--- START Selection ---

How we worked out that climate change messes with Earth’s spin
Cosmic radio waves and computer models revealed the phenomenon

A cosmic radio broadcast helped tell us what was going on. The tilt of our planet was changing.
Out there in space, extremely bright centres of galaxies called quasars send blasts of radio waves across the cosmos. And those signals are really useful. Carefully monitoring the arrival of those radio waves on Earth is one method scientists use to monitor variations in our planet’s spin.
How? Say you have two antennae at different locations on Earth listening to radio waves from a quasar – you’ll be able to detect a time difference between when those signals arrive. If the discrepancy between those arrivals changes over time, then you know the Earth’s orientation, such as its tilt, must also be changing. A bit like a bat using echolocation to orient itself.
Our planet is forever in motion. Spinning on its axis, orbiting the sun. But humans are throwing that motion out of whack. As the world gets hotter due to climate change, causing droughts and irregular rainfall, more and more people have been pumping water out of the ground. It’s causing some problems.
We are taking so much water out of the ground that rainfall is no longer able to replenish it in many parts of the world – and giant sinkholes (caused in part by groundwater extraction) large enough to swallow entire buildings, are becoming more common.
Combined with the runoff from melting icebergs and glaciers, groundwater redistributed to the oceans is exacerbating sea-level rise. An excess of water is forming around the equator – meaning Earth’s very shape is changing. It’s getting flatter (and fatter), basically. This massive shift is affecting how the planet spins, altering Earth’s tilt to the tune of 4.36 centimetres per year.

--- END Selection ---
--- START Stored records ---

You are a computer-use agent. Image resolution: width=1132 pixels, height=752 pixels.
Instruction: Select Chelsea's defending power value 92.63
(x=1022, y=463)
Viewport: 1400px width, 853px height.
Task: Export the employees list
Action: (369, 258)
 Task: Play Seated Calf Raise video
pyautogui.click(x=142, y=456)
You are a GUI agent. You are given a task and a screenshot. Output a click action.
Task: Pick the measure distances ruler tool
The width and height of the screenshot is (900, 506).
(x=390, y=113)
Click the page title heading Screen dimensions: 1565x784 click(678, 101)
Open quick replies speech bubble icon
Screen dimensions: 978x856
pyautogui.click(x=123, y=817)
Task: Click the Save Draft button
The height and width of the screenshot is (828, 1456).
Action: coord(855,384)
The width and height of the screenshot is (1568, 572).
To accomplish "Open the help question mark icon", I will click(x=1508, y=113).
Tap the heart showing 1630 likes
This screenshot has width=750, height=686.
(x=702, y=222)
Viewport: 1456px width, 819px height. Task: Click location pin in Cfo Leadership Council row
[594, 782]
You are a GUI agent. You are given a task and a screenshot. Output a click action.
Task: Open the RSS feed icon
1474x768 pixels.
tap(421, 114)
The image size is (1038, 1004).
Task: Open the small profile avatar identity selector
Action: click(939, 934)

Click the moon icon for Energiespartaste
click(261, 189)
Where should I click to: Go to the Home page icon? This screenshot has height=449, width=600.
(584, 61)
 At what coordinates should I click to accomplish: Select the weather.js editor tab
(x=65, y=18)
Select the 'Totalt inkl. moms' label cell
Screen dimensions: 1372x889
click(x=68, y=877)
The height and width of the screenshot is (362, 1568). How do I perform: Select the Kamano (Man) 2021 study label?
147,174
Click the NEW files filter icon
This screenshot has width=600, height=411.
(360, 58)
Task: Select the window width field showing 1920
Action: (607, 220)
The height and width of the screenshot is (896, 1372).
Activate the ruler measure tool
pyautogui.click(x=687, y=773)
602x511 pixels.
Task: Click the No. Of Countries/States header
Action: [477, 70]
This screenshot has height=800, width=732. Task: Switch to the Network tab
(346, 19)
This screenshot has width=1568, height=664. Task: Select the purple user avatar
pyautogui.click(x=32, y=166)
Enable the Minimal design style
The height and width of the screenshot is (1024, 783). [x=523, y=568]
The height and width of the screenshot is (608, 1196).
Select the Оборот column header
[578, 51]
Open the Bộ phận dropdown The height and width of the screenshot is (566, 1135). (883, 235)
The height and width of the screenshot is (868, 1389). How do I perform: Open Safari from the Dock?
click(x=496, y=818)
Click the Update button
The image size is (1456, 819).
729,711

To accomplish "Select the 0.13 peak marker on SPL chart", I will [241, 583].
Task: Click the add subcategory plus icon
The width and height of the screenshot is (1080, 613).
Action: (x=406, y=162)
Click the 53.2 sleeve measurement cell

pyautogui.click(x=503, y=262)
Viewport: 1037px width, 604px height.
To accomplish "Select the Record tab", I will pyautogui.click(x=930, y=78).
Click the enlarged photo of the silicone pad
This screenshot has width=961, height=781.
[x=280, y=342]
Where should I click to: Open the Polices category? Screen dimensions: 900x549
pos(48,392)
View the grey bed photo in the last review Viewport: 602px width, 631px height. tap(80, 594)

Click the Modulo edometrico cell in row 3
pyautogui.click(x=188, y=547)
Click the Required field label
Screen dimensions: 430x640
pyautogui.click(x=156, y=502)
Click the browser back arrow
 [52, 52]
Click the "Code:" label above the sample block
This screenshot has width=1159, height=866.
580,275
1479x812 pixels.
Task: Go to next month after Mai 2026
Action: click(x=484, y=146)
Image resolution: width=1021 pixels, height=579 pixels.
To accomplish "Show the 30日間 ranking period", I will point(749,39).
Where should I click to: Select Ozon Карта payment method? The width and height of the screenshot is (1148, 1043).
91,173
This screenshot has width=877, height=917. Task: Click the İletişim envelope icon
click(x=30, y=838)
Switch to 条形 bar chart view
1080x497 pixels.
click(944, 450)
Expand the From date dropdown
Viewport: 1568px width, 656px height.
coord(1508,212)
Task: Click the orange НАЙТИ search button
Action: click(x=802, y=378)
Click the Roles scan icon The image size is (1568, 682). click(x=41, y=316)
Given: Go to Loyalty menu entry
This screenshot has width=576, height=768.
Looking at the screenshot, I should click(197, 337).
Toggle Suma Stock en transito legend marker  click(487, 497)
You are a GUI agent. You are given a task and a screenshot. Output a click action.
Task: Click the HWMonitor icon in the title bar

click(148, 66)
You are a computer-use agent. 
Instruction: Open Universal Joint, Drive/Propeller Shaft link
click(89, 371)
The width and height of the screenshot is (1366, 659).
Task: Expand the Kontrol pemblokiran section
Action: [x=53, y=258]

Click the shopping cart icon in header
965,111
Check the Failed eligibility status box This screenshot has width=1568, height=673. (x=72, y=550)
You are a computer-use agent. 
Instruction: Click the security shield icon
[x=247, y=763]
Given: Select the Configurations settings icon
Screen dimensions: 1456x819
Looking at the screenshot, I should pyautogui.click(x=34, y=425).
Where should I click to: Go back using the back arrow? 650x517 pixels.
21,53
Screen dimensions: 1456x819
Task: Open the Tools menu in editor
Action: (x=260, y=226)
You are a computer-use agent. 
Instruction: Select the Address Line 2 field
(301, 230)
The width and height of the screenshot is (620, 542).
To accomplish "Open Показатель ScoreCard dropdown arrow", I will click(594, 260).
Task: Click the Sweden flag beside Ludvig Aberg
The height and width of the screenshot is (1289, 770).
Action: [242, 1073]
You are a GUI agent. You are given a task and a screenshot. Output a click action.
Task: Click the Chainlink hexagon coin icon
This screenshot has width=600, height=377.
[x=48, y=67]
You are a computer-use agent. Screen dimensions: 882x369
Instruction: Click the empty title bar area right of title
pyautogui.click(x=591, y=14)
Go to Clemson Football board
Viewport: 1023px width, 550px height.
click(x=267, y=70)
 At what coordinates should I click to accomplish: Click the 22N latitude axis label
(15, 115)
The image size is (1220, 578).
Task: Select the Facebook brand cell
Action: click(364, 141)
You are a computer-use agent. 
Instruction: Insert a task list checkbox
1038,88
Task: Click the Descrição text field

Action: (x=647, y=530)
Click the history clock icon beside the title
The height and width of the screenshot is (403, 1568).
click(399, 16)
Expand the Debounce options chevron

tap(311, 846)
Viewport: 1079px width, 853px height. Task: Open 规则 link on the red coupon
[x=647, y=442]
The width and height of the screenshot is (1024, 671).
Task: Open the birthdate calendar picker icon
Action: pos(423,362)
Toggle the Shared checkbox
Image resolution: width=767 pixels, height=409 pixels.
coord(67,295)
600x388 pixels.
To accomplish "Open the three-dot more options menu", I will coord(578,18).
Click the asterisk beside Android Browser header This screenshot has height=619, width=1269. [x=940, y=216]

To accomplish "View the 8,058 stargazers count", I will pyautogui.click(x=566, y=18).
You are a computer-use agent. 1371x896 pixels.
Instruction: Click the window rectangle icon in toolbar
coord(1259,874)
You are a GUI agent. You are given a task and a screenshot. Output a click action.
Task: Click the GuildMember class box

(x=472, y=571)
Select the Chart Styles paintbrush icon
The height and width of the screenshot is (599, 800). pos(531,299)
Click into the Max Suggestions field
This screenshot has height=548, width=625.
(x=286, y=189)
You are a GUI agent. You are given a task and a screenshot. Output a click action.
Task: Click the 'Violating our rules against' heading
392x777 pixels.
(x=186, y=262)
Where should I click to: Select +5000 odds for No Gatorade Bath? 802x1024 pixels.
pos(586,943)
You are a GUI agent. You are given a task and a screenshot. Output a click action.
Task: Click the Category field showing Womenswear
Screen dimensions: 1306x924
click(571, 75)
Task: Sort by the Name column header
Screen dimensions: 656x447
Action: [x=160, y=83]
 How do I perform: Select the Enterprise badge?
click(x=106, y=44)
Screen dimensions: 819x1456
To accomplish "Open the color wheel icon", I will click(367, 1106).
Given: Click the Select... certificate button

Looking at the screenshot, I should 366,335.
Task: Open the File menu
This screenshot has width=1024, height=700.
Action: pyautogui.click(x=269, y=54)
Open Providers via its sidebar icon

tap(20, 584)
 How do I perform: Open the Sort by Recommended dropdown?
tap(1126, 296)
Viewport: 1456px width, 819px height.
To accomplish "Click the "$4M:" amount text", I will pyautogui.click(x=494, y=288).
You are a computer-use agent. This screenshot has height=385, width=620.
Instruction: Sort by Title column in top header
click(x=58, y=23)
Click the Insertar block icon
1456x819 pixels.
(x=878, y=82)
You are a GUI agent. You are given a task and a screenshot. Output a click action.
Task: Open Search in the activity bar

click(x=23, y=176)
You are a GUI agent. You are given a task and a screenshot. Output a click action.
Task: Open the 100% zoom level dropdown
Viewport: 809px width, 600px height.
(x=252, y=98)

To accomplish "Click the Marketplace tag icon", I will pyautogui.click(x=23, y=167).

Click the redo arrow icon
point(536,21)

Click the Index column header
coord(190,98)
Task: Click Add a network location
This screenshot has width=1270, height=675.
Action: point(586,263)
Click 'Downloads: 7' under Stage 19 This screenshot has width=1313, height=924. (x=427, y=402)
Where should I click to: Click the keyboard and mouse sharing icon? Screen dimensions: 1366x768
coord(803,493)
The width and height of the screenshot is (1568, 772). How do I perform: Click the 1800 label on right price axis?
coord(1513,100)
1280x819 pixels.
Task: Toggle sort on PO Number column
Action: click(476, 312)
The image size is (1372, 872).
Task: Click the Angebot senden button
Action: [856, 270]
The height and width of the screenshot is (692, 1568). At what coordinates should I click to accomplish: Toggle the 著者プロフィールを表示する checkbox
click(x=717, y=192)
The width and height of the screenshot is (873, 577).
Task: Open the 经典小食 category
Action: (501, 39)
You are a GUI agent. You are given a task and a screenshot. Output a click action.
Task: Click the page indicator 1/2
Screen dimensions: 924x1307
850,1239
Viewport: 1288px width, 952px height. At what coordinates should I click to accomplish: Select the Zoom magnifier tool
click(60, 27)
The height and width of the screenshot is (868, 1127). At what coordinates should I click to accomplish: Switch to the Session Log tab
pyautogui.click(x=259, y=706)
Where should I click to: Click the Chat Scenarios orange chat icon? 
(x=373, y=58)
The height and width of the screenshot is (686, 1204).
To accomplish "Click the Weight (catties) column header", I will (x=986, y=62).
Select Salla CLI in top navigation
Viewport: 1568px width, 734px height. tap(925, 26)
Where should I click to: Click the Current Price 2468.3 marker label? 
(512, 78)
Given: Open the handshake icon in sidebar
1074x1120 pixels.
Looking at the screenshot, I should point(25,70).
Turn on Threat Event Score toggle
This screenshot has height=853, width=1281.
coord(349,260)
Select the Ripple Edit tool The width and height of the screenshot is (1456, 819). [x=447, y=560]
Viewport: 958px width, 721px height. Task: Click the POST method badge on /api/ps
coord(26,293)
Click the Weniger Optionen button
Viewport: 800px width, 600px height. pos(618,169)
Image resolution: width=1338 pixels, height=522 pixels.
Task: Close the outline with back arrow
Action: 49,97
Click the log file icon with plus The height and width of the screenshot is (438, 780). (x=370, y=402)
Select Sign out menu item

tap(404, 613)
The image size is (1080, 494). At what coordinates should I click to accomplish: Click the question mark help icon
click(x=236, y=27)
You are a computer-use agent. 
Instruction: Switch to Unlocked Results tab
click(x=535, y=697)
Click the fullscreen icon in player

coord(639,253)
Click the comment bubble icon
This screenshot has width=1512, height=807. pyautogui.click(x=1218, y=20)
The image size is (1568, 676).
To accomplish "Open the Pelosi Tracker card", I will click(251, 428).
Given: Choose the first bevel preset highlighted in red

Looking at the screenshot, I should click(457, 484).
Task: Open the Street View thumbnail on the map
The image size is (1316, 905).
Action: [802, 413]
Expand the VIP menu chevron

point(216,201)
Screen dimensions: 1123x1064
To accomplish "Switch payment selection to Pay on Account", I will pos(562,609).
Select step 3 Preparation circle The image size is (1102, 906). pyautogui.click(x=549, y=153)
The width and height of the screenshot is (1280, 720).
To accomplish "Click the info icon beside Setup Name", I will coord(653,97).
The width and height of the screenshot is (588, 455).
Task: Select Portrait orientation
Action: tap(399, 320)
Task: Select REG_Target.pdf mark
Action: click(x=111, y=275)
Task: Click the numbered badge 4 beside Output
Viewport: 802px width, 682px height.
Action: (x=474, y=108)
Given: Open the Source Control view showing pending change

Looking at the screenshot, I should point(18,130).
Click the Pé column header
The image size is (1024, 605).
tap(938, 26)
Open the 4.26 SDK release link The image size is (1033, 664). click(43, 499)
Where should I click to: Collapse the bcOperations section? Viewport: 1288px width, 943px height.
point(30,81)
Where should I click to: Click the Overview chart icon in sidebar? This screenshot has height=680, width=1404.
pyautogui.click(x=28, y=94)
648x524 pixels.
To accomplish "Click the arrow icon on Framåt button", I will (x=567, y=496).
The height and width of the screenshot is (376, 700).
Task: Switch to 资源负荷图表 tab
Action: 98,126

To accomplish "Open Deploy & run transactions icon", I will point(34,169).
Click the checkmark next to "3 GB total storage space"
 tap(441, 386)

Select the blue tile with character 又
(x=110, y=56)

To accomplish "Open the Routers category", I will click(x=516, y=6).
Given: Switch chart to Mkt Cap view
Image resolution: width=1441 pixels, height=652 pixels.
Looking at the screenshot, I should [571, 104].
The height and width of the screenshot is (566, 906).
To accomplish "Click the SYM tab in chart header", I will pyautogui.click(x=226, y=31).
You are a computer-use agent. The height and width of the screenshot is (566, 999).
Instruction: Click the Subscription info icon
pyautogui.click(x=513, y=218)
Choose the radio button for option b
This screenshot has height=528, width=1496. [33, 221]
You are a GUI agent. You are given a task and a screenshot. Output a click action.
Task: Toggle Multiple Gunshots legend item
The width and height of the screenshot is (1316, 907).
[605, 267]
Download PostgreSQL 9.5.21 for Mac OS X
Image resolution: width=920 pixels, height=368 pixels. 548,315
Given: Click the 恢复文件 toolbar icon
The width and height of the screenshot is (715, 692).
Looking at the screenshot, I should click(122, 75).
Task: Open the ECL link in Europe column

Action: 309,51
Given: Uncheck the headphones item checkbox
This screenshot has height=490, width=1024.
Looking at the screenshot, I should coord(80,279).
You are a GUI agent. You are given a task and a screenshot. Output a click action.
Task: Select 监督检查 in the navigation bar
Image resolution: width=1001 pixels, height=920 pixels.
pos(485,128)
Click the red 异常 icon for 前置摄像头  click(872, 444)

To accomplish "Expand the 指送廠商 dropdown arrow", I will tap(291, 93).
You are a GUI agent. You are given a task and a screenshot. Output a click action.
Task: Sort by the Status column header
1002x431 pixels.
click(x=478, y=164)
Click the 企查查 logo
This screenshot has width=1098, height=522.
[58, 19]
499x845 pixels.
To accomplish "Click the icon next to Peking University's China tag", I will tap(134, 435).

--- END Stored records ---

• **Written exercise**:
Can you print, word for word, the passage of the climate-and-Earth's-spin article that opens with the words containing "How we worked" and closes with "our planet’s spin."?

• **Response to this exercise**:
How we worked out that climate change messes with Earth’s spin
Cosmic radio waves and computer models revealed the phenomenon

A cosmic radio broadcast helped tell us what was going on. The tilt of our planet was changing.
Out there in space, extremely bright centres of galaxies called quasars send blasts of radio waves across the cosmos. And those signals are really useful. Carefully monitoring the arrival of those radio waves on Earth is one method scientists use to monitor variations in our planet’s spin.